# Исходный текст
........

Нимфа: Этот... Олег съел лук, он теперь будет давать молоко.
Гуманоид: Света, дай молочка. Ну, прошу тебя. Ну вылезь оттуда.
Дай молочка. Светочка. Света. Ну дай молочка. Идет. Она ужа идет.
Нимфа: Вы меня еще съедите, если я вам дам молочка.
Неизвестный голос: Свет. Свет. Света.
Нимфа: Да.
Неизвестный голос: Свет.
Гуманоид: Идет, уже приближается.
Кажется Олег: Ребята, подождите. Свет, выходи за меня замуж. Ребята, подождите.
Гуманоид: Что он говорит?!
Кажется точно Олег: Свет, выхода за меня замуж.
Гуманоид: Что он говорит?!
(Кто-то истошно напевает.)
Олег: Ребята. Свет, скажи им. Свет, ну скажи.
Саша: (пробиваясь) Подождите, ну что вы, совесть имейте, отойдите.
Олег: Свет, подо...
Саша: Олег, ну догони ее. Олег, догони...
Олег: Света. Света. Света, ну скажи им, ну чего ты, Света?! Ну скажи им чего-нибудь.
Чей-то голос: Что им сказать? Что им сказать, Олег?
Гуманоид: Ну, ты так больше не разговаривай.
Тот же голос: Ну хорошо...Я не буду, больше не буду... ничего.
Гуманоид: Свет, ну дай молочка.
Тот же голос: Ну на молочка, кому молочка дать, кому дать молочка? Олег, тебе дать молочка?
Тот же мужской голос: Ну на, открой рот. Ну, Олег, ну ты чего? Это же молоко, Олег. Олег. Олег, поди сюда. Да это молоко. Ну я тебе дам молока, иди сюда. Ты чего испугался, Олег? (Это был голос Дмитрия Терциева.)
(Музыка усиливается).
Олег: Слушай, Свет. У нас поезд до Караганды. Через пятнадцать минут отходит с Курского вокзала. Свет.
Дима: Мы ж вчера решили не ехать в Караганду... Ты что, забыл?!

........

# Выдержка из данных
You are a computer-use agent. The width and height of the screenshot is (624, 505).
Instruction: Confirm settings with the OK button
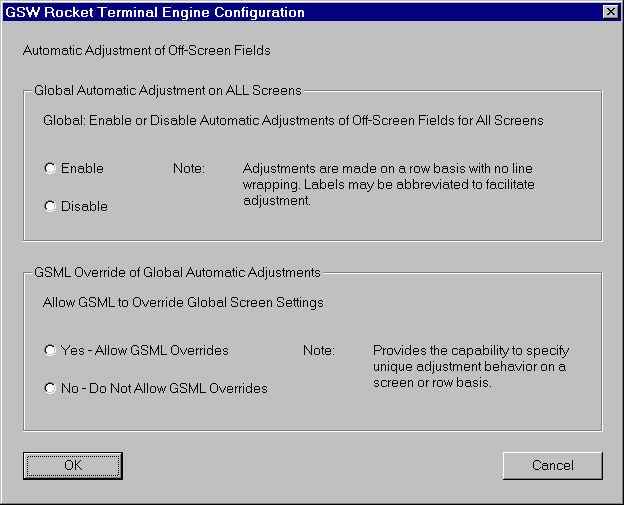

........

# Письменные задания
(a) Ответьте на вопросы по диалогу:
(i) Что, по словам Нимфы, съел Олег?
(ii) Чей голос, как указано в скобках, уговаривал Олега выпить молока?
(iii) С какого вокзала, по словам Олега, отходит поезд до Караганды?
(b) Продолжите диалог со следующей реплики после слов Димы о том, что вчера решили не ехать в Караганду.

# Ответы
(a)
(i) Лук.
(ii) Голос Дмитрия Терциева.
(iii) С Курского вокзала.

(b)
Олег: (плача) А как же кукуруза?!
Дима: Какая ку-ку... Мы решили не ехать в Караганду! Мы решили остаться в Москве. Понимаешь?! Ты допился, вообще. До чего ты допился... Слушай, ты. Ты... ты... Ты скоро... скоро в больницу попадешь. Мне тебе придется в больницу передачи носить. Ты же понимаешь, что мы решили не ехать в Караганду...
Олег: Ну, Свет, Свет (таким же пьяным голосом).
Гуманоид: В Караганду же решили не ехать...
Олег: Да?! Свет.
Гуманоид: Не ехать. Не едем в Караганду.
Олег: Свет, Ты чего. Свет, ты...
Гуманоид: Ну я Света. Я. Сейчас я Света, а вообще я Борис Юрьевич.
Олег: Если ты – Борис Юрьевич, то я – трактор.
Гуманоид: А если ты – трактор, то я – француз.
Опять неизвестный голос (передразнивая): Борис Юрьевич... Борис Юрьевич не такой. Он совсем другой.
Разноголосый смех.
Гуманоид: Не-е-т (сквозь смех).
Саша: А этот в кепке.
Гуманоид: Борис Юрьевич.
Голос: Какой там Борис Юрьевич?!
Гуманоид: А сейчас я француз.
Далекий голос: В гостях у мае группа «Скорпионз».
Аплодисменты.
Фирс: Попросим! Тайм! Тайм! Попросим, попросим!
Гуманоид: У-а!
Голос: А где же ваши ребята?
Из приемника доносится голос Элвиса Пресли.
Дима: Олег, ты, главное, билет в Караганду сдай.
Музыка продолжает звучать.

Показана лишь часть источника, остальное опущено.